A young schoolteacher, whose father is said to be missing since 2004, returned to her ancestral house in Howrah after nine years and found a skeleton inside.

Witnesses and family members said Tarit Chatterjee, a former merchant navy officer, was living in the two-storeyed house on Natabar Paul Road in Tikiapara when daughter Munmun and wife Shelly moved out in 2004. The house had apparently been locked since Tarit “went missing”.

Police are yet to ascertain whether the skeleton found on a staircase landing was Tarit’s.

The deputy commissioner (headquarters) of the Howrah police, Nishat Parvez, said Munmum had claimed that the family had no news of Tarit since 2004. “She said the family thought he had gone missing. They claimed to have searched several places but did not lodge any police complaint.”

The skeleton, which will be sent for forensic tests, looked clean with no traces of flesh or muscles, prompting police to wonder whether it had been dumped in the house. None of the neighbours complained of stench that usually follows detection of skeletal remains in a space locked for years.

“Putrefaction of a body attracts microbes, including bacteria, and produces strong stink. Within the first five days of death, the brain tissues start giving away. If the body is left in a closed space, there will be maggots,” said an expert in forensic science. “It is also likely that remnants of flesh and tissues will be attached to the bones.”

An officer of the local Bantra police station said it was too early to arrive at any conclusion. “We need to know when the room was last opened and whether anyone stepped into the room recently.”

Munmun Chatterjee, 25, who teaches at a private school in Rampurhat, Birbhum, told the police that she had come to the house after nine years to fetch a school certificate. She now lives with her mother and maternal aunts in Rampurhat.

“Tarit and his two brothers had split the property among themselves. Munmun said she entered the house after a local carpenter she had hired broke the lock on a collapsible gate on the ground floor of the part owned by her father,” said an officer.

It was around 10.30am when the teacher and one of her relatives entered the house. Munmun told the police that the inside was dark and she and the relative were climbing the stairs by the light of her cell phone.

“She said she stumbled upon the skeleton on the landing of the staircase leading to the first-floor bedroom,” the officer said.

“For all these years, no one from the family turned up at this house,” said Asit Pal, a next-door neighbour. “Today morning we were alarmed by cries from inside the house and learnt that a skeleton was lying inside.”

According to relatives and neighbours, Tarit used to work in merchant navy and maintained a decent standard of living. He took voluntary retirement in 2002 and opened a store for selling and renting mountaineering equipment at his house. Neighbours said he suffered huge losses and was debt-ridden.

“He sold his car and went to his in-laws’ place at Rampurhat in 2004 to avoid his debtors. He was last seen in the house in December 2004, paying for a loaf of bread from inside the collapsible gates,” said Asim Baul, who lives two houses away.

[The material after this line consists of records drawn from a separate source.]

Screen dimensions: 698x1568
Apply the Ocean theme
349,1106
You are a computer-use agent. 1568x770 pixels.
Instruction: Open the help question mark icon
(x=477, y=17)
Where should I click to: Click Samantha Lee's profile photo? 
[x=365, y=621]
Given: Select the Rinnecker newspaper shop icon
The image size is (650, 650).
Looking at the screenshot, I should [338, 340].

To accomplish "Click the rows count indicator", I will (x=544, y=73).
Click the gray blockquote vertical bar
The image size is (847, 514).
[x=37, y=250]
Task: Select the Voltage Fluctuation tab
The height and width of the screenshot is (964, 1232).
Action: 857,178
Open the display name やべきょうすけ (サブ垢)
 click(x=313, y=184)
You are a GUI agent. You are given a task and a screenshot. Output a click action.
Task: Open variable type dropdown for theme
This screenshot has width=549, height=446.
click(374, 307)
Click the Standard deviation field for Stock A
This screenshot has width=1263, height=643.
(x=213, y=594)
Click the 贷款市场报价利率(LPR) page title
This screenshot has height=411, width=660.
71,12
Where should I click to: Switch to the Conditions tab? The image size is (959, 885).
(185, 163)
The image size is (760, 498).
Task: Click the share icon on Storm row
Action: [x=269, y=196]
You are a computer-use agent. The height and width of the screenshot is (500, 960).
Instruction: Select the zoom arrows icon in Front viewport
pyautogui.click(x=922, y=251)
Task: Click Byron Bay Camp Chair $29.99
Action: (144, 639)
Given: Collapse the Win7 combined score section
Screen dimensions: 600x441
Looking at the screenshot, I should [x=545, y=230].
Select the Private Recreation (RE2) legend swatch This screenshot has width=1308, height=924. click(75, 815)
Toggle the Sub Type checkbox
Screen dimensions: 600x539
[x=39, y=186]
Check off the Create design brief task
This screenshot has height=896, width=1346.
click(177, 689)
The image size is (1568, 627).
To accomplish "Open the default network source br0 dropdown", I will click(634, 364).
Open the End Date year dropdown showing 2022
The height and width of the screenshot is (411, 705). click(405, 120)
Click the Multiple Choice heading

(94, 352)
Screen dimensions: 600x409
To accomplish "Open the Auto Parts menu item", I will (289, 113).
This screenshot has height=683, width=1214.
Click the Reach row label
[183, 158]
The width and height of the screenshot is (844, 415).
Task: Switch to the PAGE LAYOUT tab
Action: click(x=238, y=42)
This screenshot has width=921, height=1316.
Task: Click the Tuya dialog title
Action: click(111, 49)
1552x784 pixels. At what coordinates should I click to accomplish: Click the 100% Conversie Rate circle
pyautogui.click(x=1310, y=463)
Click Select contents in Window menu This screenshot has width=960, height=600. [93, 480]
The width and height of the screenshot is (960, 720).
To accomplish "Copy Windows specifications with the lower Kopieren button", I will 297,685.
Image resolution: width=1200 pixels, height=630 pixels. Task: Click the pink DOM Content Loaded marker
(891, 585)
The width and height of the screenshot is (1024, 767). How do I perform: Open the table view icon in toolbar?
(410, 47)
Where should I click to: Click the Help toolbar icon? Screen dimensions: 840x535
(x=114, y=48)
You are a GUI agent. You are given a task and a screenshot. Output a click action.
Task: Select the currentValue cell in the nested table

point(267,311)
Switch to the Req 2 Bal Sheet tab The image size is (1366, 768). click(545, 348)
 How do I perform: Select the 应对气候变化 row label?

Among Tarit’s brothers, Tushar died 12 years ago, after which his wife moved to her parental house. The couple had no children.

The other brother, Asish, still lives in the house. “Our relations with him (Tarit) suffered over a property dispute. After he had moved out of the house, we thought he returned to merchant navy. We had no news from him and his family all these years,” said Asish’s wife Pramila.